Task statement
Only these lines are needed: the first line of the entries below through the line with "Task: Open the account sign-in icon", each returned exactly.

Data under study
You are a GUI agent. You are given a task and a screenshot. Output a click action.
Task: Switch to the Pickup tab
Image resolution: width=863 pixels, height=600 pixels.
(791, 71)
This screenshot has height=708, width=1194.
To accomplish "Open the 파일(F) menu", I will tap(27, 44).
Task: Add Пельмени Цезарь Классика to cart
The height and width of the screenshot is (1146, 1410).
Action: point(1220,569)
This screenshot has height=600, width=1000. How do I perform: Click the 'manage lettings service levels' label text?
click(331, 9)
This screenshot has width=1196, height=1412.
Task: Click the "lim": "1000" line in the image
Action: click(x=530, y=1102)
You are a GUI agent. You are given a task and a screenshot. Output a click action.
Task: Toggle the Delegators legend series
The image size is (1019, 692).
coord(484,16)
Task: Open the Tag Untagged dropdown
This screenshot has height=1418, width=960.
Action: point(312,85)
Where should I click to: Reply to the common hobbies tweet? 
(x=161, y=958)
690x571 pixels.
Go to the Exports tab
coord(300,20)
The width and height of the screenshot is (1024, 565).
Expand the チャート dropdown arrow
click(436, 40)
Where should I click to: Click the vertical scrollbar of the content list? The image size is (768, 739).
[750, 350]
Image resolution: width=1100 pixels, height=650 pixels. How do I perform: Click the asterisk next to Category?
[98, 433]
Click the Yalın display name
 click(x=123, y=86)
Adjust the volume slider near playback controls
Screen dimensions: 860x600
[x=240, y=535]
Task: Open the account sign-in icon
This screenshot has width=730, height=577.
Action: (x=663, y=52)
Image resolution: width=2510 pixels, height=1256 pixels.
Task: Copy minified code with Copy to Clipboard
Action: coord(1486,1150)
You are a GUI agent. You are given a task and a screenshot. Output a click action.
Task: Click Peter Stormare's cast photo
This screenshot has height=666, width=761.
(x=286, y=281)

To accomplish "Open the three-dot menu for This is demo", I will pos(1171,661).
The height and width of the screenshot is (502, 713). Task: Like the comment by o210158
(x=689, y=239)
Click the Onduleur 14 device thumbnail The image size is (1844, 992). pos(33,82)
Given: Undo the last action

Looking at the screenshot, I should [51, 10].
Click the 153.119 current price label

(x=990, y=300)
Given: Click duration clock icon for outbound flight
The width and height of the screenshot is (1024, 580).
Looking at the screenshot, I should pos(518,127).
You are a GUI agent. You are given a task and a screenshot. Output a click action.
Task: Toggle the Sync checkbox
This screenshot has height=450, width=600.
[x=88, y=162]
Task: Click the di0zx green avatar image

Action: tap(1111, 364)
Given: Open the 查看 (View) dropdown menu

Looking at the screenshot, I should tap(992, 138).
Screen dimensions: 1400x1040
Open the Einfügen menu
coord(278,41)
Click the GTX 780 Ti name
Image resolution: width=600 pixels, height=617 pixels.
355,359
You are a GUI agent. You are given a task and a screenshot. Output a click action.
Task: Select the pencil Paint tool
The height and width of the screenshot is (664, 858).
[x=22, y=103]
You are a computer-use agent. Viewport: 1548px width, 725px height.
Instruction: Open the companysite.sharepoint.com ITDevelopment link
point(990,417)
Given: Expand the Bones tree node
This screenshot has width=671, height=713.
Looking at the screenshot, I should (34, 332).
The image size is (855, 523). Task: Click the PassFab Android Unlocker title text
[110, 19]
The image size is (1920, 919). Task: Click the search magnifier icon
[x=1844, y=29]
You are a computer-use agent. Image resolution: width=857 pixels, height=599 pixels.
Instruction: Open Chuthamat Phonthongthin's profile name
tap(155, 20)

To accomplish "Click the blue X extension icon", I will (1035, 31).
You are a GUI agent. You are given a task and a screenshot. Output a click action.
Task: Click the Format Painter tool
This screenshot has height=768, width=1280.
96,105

Solution to the problem
You are a GUI agent. You are given a task and a screenshot. Output a click action.
Task: Switch to the Pickup tab
Image resolution: width=863 pixels, height=600 pixels.
(791, 71)
This screenshot has height=708, width=1194.
To accomplish "Open the 파일(F) menu", I will tap(27, 44).
Task: Add Пельмени Цезарь Классика to cart
The height and width of the screenshot is (1146, 1410).
Action: point(1220,569)
This screenshot has height=600, width=1000. How do I perform: Click the 'manage lettings service levels' label text?
click(331, 9)
This screenshot has width=1196, height=1412.
Task: Click the "lim": "1000" line in the image
Action: click(x=530, y=1102)
You are a GUI agent. You are given a task and a screenshot. Output a click action.
Task: Toggle the Delegators legend series
The image size is (1019, 692).
coord(484,16)
Task: Open the Tag Untagged dropdown
This screenshot has height=1418, width=960.
Action: point(312,85)
Where should I click to: Reply to the common hobbies tweet? 
(x=161, y=958)
690x571 pixels.
Go to the Exports tab
coord(300,20)
The width and height of the screenshot is (1024, 565).
Expand the チャート dropdown arrow
click(436, 40)
Where should I click to: Click the vertical scrollbar of the content list? The image size is (768, 739).
[750, 350]
Image resolution: width=1100 pixels, height=650 pixels. How do I perform: Click the asterisk next to Category?
[98, 433]
Click the Yalın display name
 click(x=123, y=86)
Adjust the volume slider near playback controls
Screen dimensions: 860x600
[x=240, y=535]
Task: Open the account sign-in icon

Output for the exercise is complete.